WRITTEN EXERCISE
Rescale the material below by rewriting every line except the picture markers, which should be left out. Multiply each coordinate in the answers by 1.75 and round to the nearest whole number, rounding halves up, while leaving all other numbers in the lines untouched.

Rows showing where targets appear
((
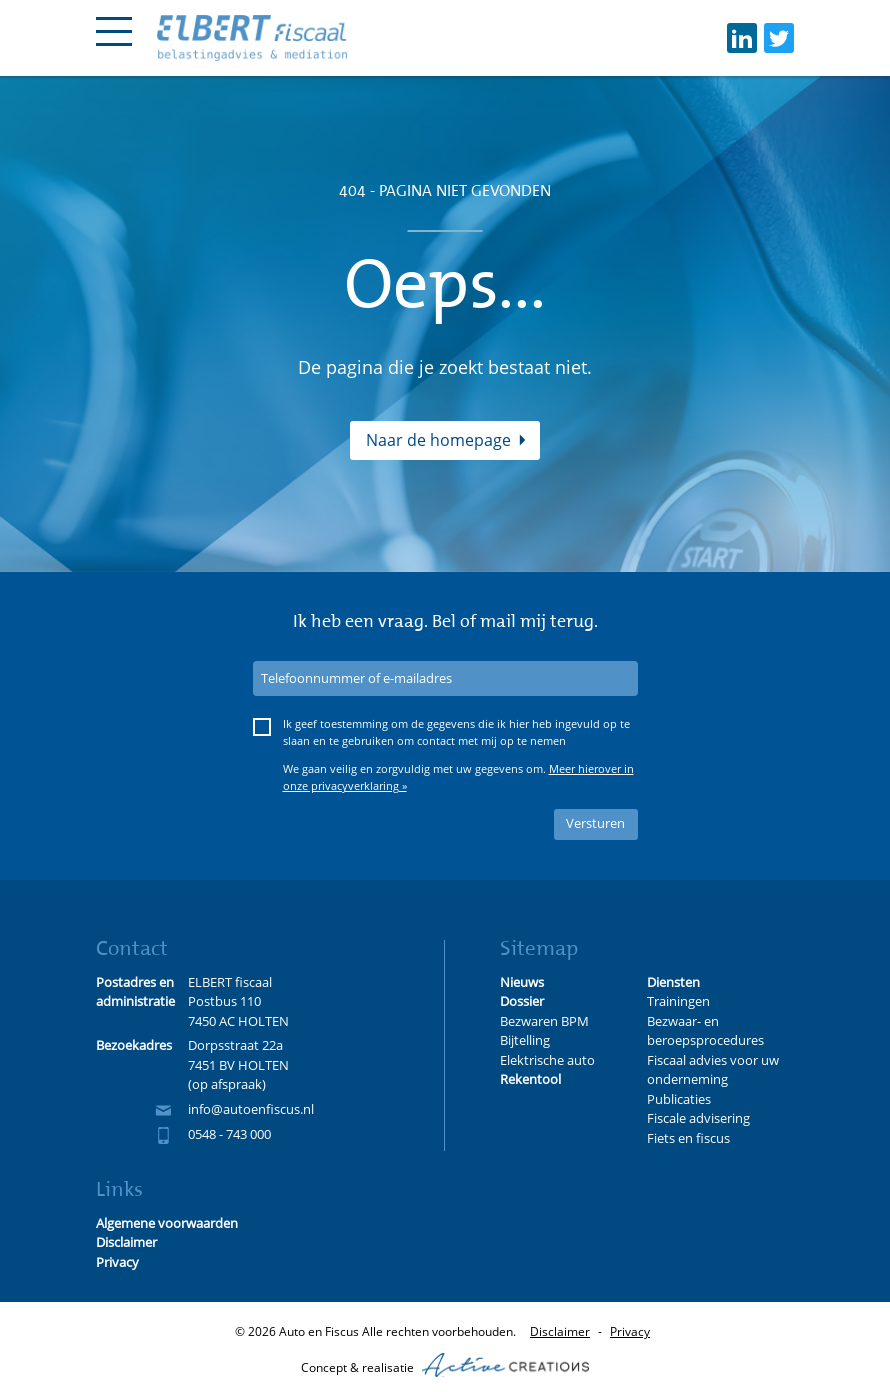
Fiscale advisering (698, 1118)
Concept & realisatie (445, 1365)
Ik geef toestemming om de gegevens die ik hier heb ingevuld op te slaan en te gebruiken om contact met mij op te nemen (456, 732)
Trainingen (678, 1001)
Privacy (630, 1331)
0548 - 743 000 (229, 1134)
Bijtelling (525, 1040)
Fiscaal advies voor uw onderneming (713, 1070)
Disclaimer (560, 1331)
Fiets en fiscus (688, 1138)
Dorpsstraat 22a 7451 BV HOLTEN (238, 1055)
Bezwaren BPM (544, 1021)
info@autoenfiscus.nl (251, 1109)
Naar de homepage (438, 439)
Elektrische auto (547, 1060)
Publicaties (679, 1099)
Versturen (595, 823)
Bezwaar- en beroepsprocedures (705, 1031)
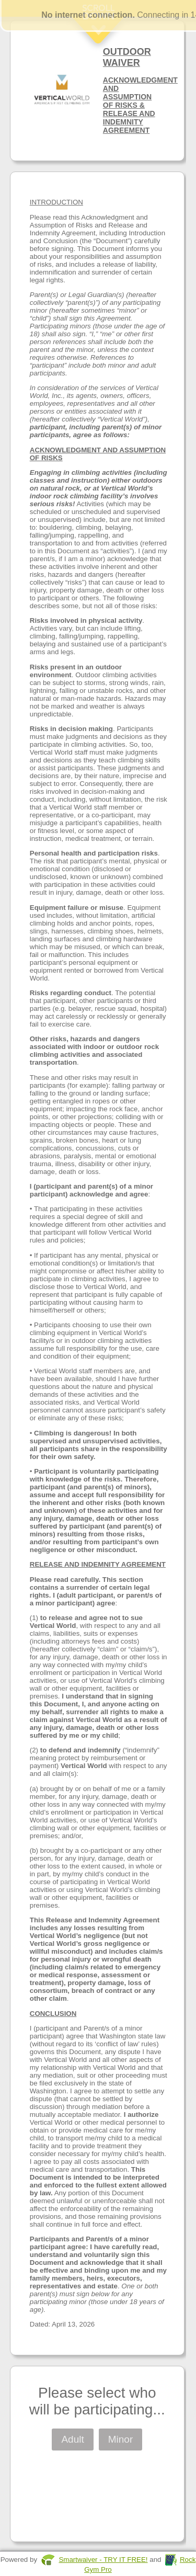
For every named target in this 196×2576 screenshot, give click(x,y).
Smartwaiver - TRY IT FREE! (103, 2559)
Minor (120, 2439)
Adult (72, 2439)
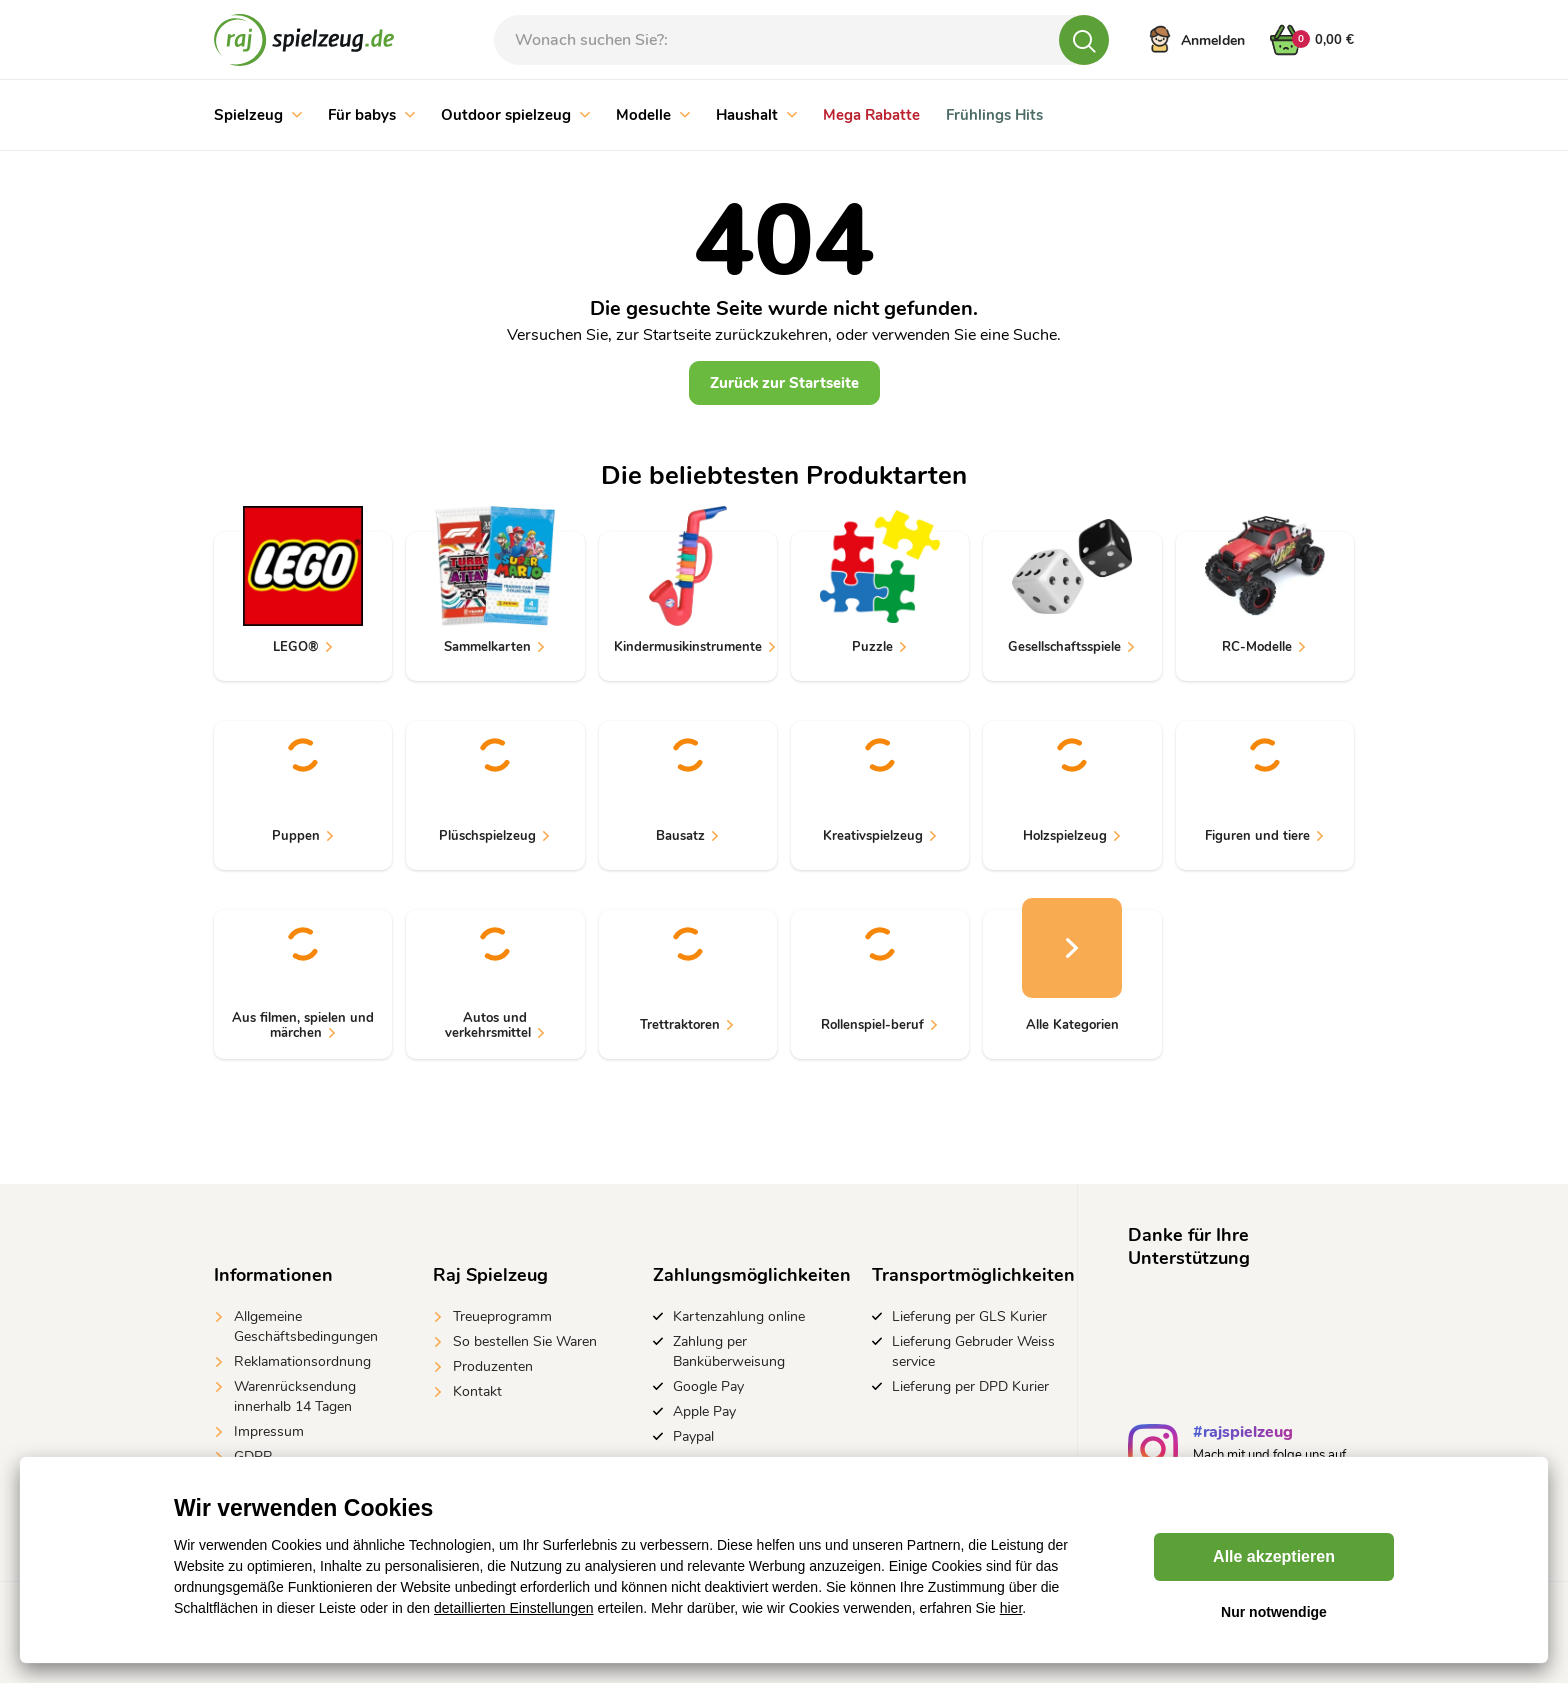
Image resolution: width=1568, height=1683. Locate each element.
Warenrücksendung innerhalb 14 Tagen (295, 1396)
))
ANSWER FOR THE TASK
Fiscale advisering (1222, 1957)
Concept & realisatie (779, 2389)
Ik geef toestemming om de gegevens die ik hier heb ingevuld op te slaan en te gebruiken om contact met mij op te nemen (798, 1281)
Trainingen (1187, 1752)
Privacy (1103, 2329)
0548 - 743 000 (401, 1985)
Bijtelling (919, 1820)
Fiscaal advies voor uw onderneming (1248, 1873)
Disclaimer (980, 2329)
Fiets en fiscus (1204, 1992)
Dorpsstraat 22a 7451 BV HOLTEN (417, 1846)
Bezwaren BPM (952, 1787)
info@autoenfiscus.nl (439, 1941)
Naar de homepage (767, 768)
Elektrische auto (957, 1855)
Publicaties (1188, 1923)
Versturen (1041, 1440)
Bezwaar- en beroepsprocedures (1234, 1804)
For every named target in this 196×2576 screenshot, give click(x,y).
Smartwaiver - TRY IT FREE! (180, 4478)
Minor (210, 4268)
Adult (126, 4268)
Image resolution: width=1568, height=1683. Locate each element.
Warenrücksendung innerhalb 14 Tagen (516, 2443)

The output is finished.